Pompano Beach, FL (PRWEB) January 03, 2012

Hospital TeamCare is proud to launch its newest physician services – Hospital Medicine, and Pediatrics. These newphysician services will be offered throughout all existing US market areas. The physician service-line expansion is a natural progression from the existing hospital-based physician services of emergency medicine and anesthesia currently offered by Hospital TeamCare.

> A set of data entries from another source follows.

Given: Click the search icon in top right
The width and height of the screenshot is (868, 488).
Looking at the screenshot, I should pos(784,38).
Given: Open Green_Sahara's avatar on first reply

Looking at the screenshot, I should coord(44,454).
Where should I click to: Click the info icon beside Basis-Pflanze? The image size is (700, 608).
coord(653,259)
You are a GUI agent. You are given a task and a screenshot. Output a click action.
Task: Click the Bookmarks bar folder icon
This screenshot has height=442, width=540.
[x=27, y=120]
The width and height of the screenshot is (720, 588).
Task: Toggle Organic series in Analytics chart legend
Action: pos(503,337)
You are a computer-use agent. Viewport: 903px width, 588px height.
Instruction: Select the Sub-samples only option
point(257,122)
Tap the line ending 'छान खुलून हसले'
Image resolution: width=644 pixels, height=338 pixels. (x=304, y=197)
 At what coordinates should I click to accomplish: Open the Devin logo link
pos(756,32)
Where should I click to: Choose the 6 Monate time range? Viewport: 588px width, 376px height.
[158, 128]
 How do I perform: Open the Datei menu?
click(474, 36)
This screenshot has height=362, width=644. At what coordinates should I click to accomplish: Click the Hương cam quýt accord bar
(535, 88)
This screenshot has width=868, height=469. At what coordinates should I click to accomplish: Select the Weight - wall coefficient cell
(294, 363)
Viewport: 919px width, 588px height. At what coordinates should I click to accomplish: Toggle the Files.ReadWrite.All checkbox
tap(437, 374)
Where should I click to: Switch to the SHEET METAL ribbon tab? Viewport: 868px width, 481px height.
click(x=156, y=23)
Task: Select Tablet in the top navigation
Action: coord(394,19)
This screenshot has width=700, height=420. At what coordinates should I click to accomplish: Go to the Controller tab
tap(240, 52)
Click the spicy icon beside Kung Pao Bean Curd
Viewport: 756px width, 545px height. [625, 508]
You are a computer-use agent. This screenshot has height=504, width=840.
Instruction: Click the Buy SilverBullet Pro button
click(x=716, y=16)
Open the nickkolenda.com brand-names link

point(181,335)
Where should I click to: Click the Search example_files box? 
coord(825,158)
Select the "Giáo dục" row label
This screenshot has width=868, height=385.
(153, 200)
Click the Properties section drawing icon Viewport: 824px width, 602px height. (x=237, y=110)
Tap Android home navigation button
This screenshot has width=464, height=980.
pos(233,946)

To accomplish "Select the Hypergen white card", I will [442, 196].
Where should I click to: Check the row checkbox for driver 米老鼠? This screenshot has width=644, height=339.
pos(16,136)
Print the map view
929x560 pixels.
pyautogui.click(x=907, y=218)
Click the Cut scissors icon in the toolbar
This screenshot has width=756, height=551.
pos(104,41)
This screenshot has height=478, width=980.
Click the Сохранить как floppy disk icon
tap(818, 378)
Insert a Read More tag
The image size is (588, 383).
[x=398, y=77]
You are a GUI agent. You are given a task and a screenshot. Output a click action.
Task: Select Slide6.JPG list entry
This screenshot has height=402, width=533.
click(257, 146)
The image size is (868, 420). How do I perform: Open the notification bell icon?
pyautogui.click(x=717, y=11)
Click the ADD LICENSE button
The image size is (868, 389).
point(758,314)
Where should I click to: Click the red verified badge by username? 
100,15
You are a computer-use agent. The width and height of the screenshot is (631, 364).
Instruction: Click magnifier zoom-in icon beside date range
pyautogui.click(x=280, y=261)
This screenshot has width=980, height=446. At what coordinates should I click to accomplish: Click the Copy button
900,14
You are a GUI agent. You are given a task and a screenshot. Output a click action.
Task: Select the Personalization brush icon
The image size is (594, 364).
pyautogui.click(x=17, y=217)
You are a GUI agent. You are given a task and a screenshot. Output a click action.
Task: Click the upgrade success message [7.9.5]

With the demand for hospital physicians rising, Hospital TeamCare strategically developed its service line to fulfill this growing market. Hospital executives understand the positive impact hospital-based physicians have on quality, efficiency, and outcomes. “Given all the change in healthcare delivery, hospitals are turning to those service providers that deliver exceptional patient care, quality oversight, and that are fiscally responsible,” says Dr. James McLean, Vice President of Hospital TeamCare West.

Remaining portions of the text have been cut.